* Work request
Each line from the one containing "You are a computer-use" to the end of the material below is to be restated exactly, with pictures skipped.

* Records shown
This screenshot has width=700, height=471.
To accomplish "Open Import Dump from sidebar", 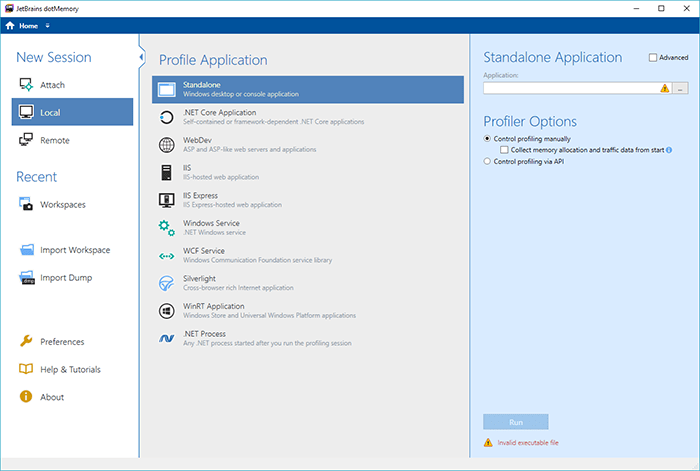I will coord(67,277).
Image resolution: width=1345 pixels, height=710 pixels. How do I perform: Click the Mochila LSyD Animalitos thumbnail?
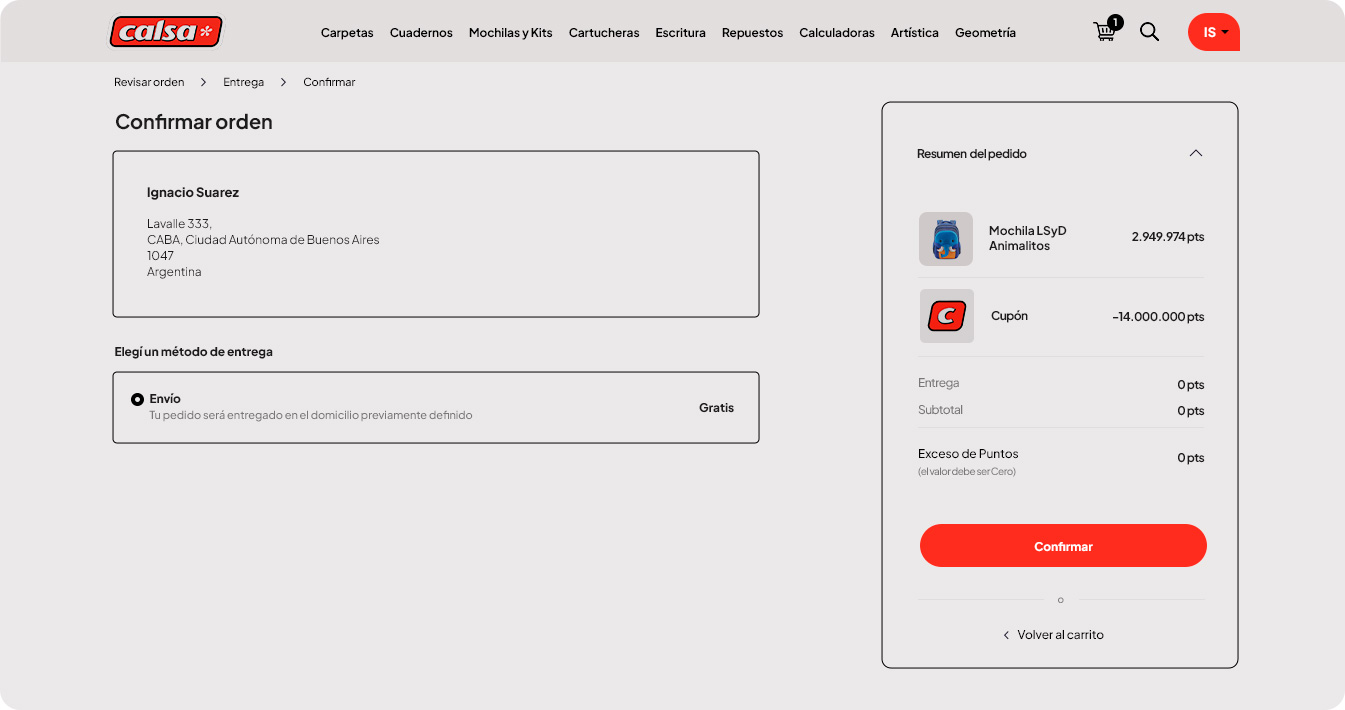point(945,239)
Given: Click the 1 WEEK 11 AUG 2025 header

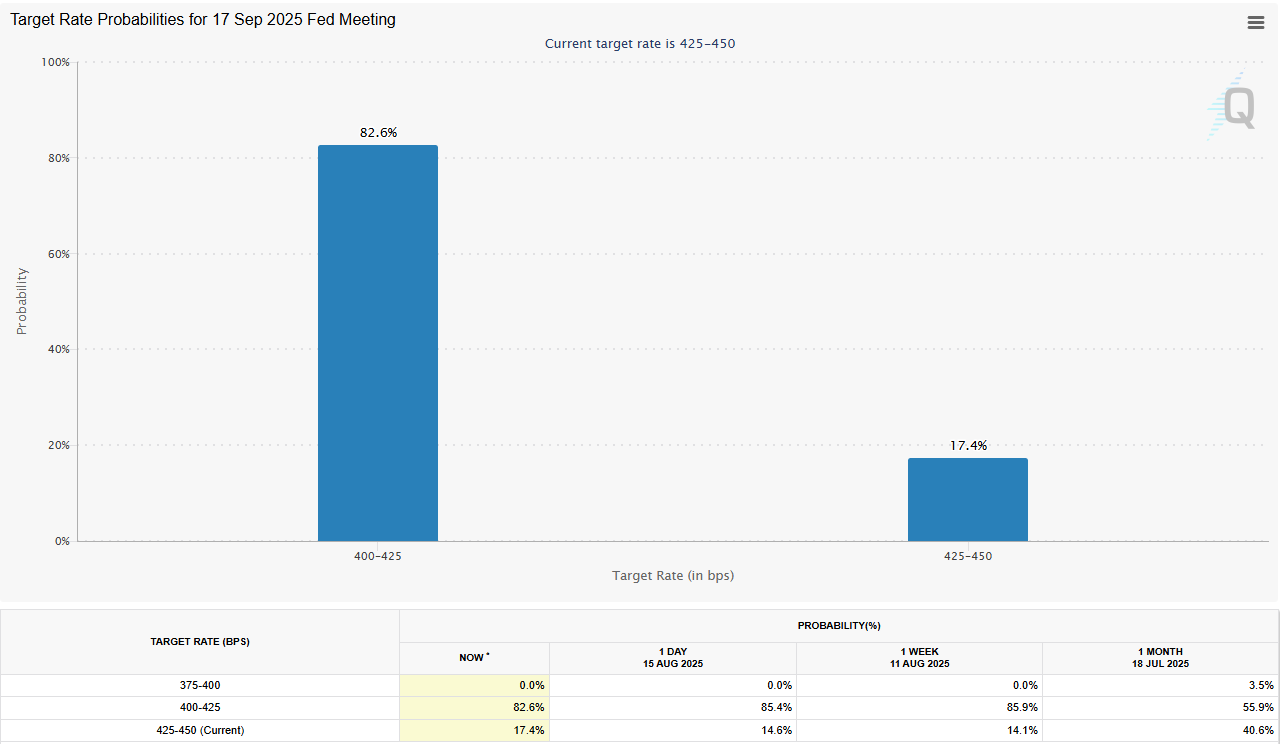Looking at the screenshot, I should [919, 658].
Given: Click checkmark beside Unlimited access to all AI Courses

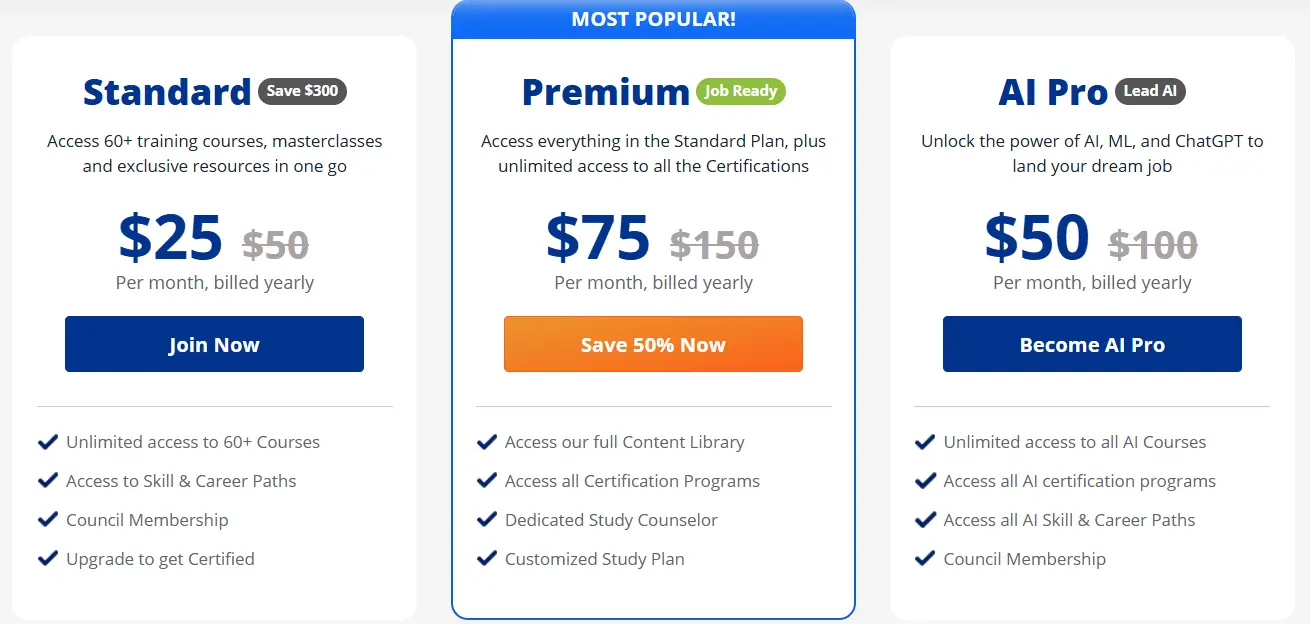Looking at the screenshot, I should coord(925,442).
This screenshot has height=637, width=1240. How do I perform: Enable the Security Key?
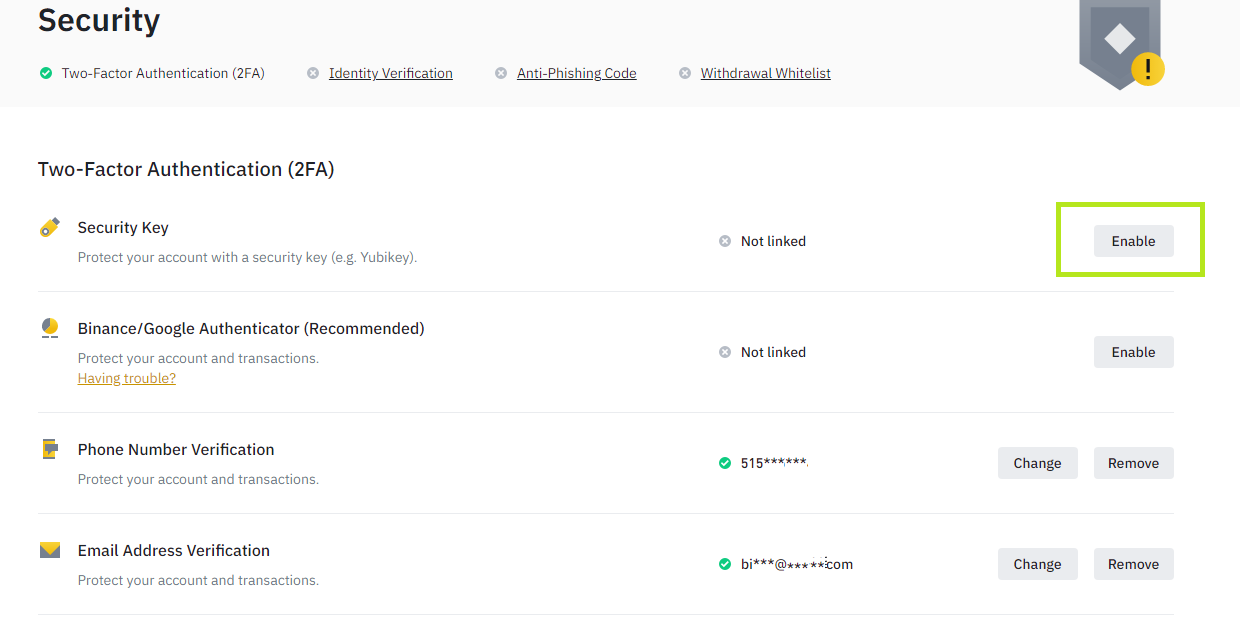(x=1133, y=241)
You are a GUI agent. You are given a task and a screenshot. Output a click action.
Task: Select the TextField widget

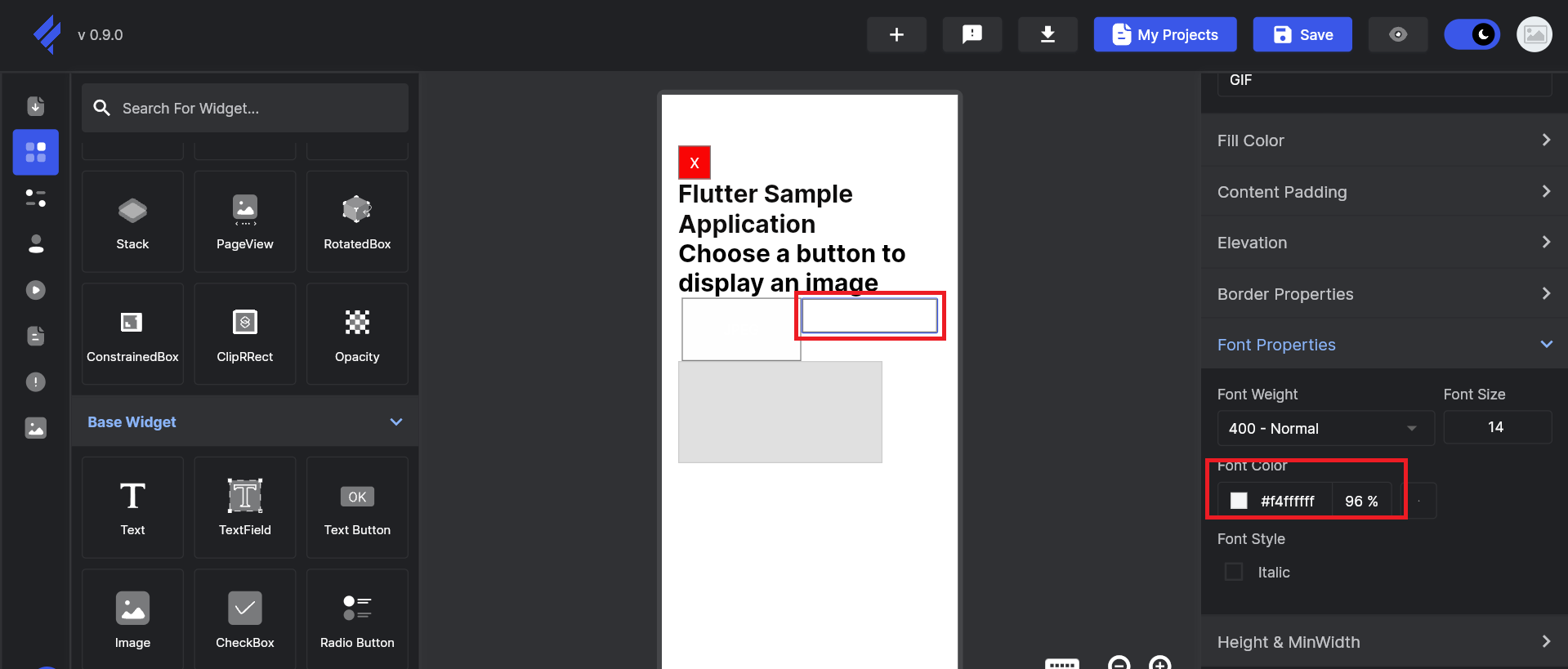[x=244, y=497]
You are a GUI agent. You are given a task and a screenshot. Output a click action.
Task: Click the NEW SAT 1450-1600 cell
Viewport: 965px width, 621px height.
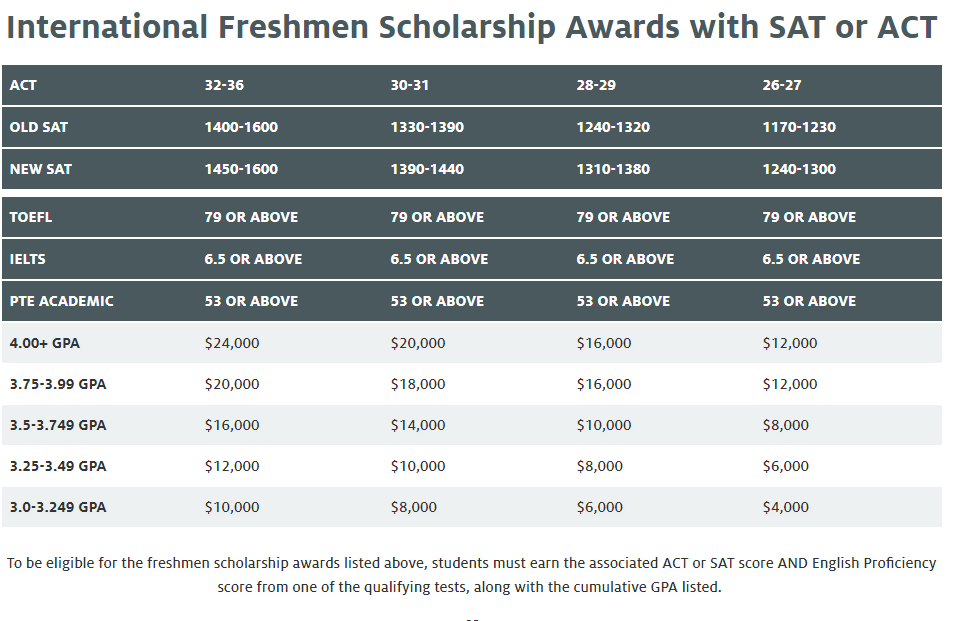pyautogui.click(x=241, y=169)
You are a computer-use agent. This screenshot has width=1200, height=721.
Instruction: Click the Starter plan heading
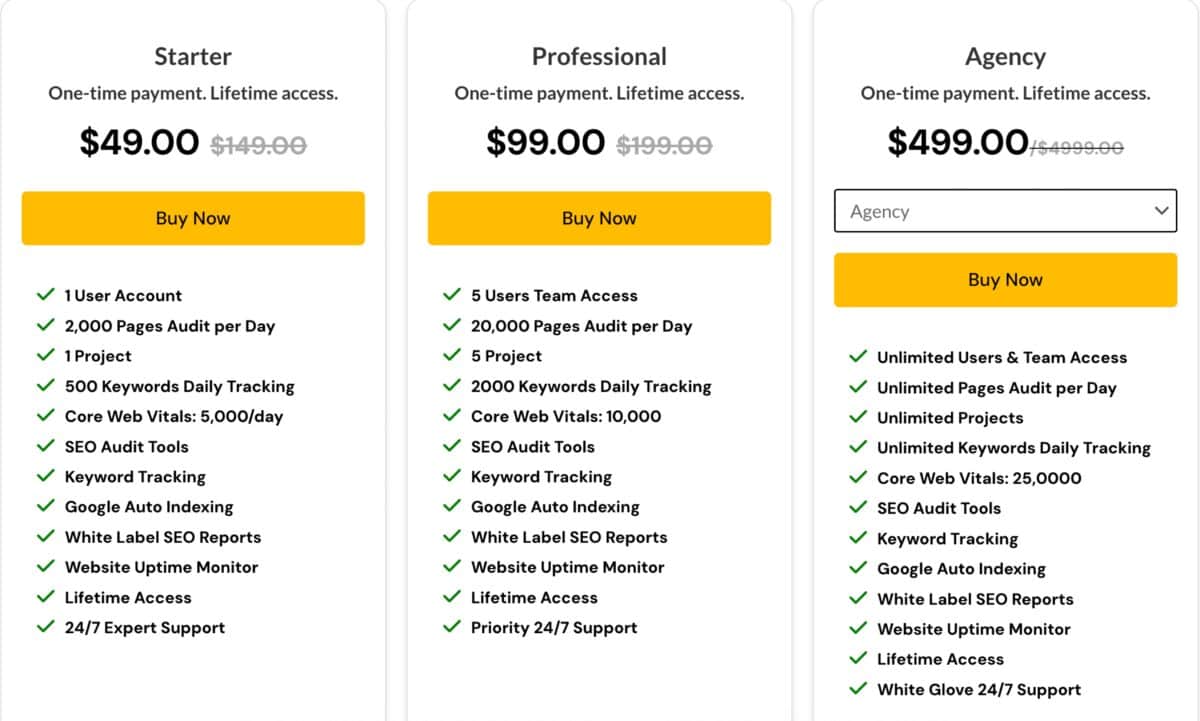click(x=193, y=57)
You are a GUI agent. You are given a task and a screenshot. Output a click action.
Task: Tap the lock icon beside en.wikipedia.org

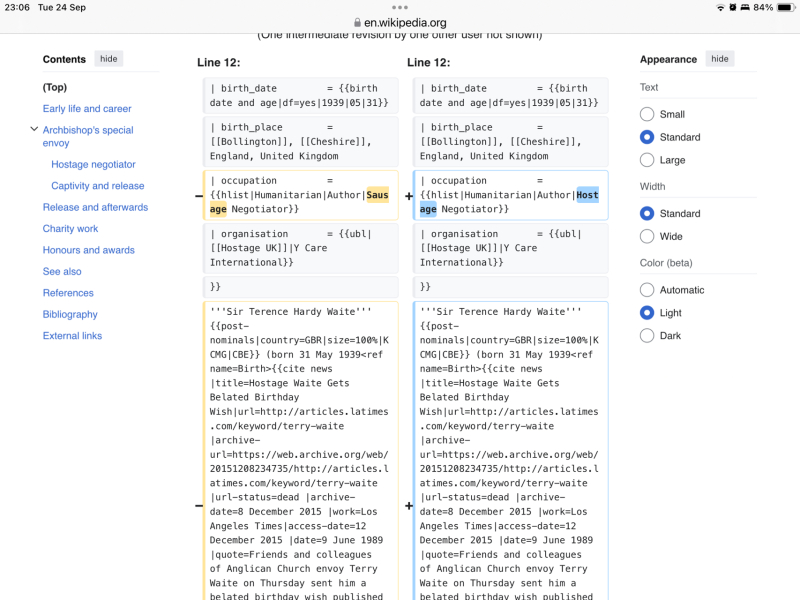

* Task solution
You are a computer-use agent. This screenshot has width=1200, height=721.
Instruction: Click the Starter plan heading
click(x=193, y=57)
You are a GUI agent. You are given a task and a screenshot. Output a click action.
Task: Tap the lock icon beside en.wikipedia.org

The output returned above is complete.